Not only has he had his fair share of roles on television and in movies he is also a stage veteran. I had the great opportunity to see him in his Tony nominated roll in a play called “Morning’s at Seven” several years ago. Let me tell you, it was a treat. When we got on the subject of the grueling schedule that comes with theater we turned our conversation to Glee and his thoughts on what makes it so successful.
GCO: Why do you feel that Glee is so successful?
ST: One of the reasons why Glee is such a success is, and I’m just going to focus on one thing: the people in the show. They have had this background of being theater actors. The work level on Glee is so high in terms of the number of hours you have to put in; the discipline you have to put in; the rehearsal you have to put in; the skills you have to put in with singing and dancing and acting. Having people like Matt [Morrison] and Lea [Michele] and Jane [Lynch] in the show, you have actors who have done a lot of theater and are disciplined like that, you can pull of a show like Glee. I’ve been on shows where I’ve worked with huge, huge stars that have never been in a play in their life and they have probably never worked as hard as Matt or Lea does on any given day doing Glee. They don’t have the tools to work that hard and one of the things that makes Glee happen is the fact that the people have such training, such amazing training that makes it a joy to be on the show.
Another thing that makes Glee so successful, I’ve talked about it from the actor point of view and the workload. There is another point of view that to me – I loved Glee when they handed me the script and I loved it before it was a hit and I loved it before it was even done in the show and I loved it because the show is an affirmation of the positive things in life. There are so many shows, which are ultimately about putting people down or are ultimately about assuming that possessions are the important things but Glee is about having a voice figuratively and literally. It is saying that it doesn’t matter who you are, you’ve got a voice and of course in the show we have some of the greatest voices in the world. But not just singing. Metaphorically if you just say who and what you are, there is power in that. And when I read the script I found it so moving, both funny and sad and all sorts of things. What a great title, Glee, because that is the source of joy. A feeling that you are empowered to be you and that to me is the secret of success of the show.

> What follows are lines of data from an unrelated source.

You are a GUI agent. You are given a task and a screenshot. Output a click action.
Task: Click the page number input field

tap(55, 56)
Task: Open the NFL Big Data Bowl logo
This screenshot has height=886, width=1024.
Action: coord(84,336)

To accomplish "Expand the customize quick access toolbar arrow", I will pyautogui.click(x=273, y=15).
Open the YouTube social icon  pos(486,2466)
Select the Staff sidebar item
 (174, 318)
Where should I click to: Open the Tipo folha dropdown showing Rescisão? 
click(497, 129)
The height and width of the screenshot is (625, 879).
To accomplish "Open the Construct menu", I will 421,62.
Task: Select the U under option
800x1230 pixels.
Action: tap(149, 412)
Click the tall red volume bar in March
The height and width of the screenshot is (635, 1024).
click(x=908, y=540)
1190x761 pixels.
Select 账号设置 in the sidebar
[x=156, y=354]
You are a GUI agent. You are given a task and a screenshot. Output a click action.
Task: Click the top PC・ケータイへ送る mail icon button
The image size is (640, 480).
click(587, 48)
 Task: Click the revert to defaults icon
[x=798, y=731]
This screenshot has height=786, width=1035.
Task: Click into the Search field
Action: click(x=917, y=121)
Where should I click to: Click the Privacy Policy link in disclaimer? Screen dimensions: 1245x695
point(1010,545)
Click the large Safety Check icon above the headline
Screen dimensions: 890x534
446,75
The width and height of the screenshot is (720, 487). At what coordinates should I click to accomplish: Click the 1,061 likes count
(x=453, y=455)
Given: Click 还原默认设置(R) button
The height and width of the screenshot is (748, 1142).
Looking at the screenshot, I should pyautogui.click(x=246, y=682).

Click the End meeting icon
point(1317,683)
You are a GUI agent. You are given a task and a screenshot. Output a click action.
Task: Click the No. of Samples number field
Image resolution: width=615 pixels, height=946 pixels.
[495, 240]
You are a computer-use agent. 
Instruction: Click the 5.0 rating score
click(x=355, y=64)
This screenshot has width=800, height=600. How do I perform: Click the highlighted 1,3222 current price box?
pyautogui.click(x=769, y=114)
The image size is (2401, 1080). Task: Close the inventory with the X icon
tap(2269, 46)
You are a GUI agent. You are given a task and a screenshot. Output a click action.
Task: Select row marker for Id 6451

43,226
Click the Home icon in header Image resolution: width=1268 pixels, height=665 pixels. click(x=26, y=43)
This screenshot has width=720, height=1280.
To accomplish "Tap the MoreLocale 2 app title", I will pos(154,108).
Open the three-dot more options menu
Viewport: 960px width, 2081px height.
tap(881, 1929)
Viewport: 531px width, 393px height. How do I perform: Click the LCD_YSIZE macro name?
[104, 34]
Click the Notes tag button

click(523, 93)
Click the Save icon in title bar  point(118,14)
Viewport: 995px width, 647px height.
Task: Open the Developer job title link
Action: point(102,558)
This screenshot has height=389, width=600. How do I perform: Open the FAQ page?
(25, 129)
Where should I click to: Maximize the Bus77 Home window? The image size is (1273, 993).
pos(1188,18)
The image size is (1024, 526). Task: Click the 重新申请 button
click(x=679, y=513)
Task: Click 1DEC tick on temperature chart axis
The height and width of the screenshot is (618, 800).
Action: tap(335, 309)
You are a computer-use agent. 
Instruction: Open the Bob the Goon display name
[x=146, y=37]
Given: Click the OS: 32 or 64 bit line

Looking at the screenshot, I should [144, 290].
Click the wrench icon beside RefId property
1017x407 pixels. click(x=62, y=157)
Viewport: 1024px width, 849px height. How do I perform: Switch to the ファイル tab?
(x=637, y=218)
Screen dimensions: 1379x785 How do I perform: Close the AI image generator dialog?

GCO: Please describe working with Ryan Murphy.
ST: I’ve worked with a lot of really great directors in the world. I’ve worked with Ridley Scott; I’ve worked with Allen Parker. I’ve worked with some great people and Ryan [Murphy] is right up there. And the reason why Ryan is up there is that he has a combination that is very rare. And I’m talking about working with him as a director not as an executive producer. The combination is very rare in that he has the ability to create a scene without micromanaging it. He kind of lets everybody do what they do. Yet, at the same time he is able to kind of direct the energy all in the same direction. I’ve worked with a lot of TV directors who say ‘do this, don’t do this’, that isn’t Ryan’s style. Ryan is very easygoing yet at the same time he is incredibly prepared. He knows exactly what he wants and that confidence kind of gives the actors confidence. On the set, you know, Sandy is like a little neutron bomb. Ryan gives me the freedom to just go out there and even fail, which a lot of directors don’t do. Just go out there and throw it out there and see what happens. That is very much in the same category, the same kind of director that Harold Ramis reveals on Groundhog Day. Very easygoing, empowers the actor, incredibly prepared and knows exactly what he wants to do. He knows what he wants and he structures it to where it is able to happen.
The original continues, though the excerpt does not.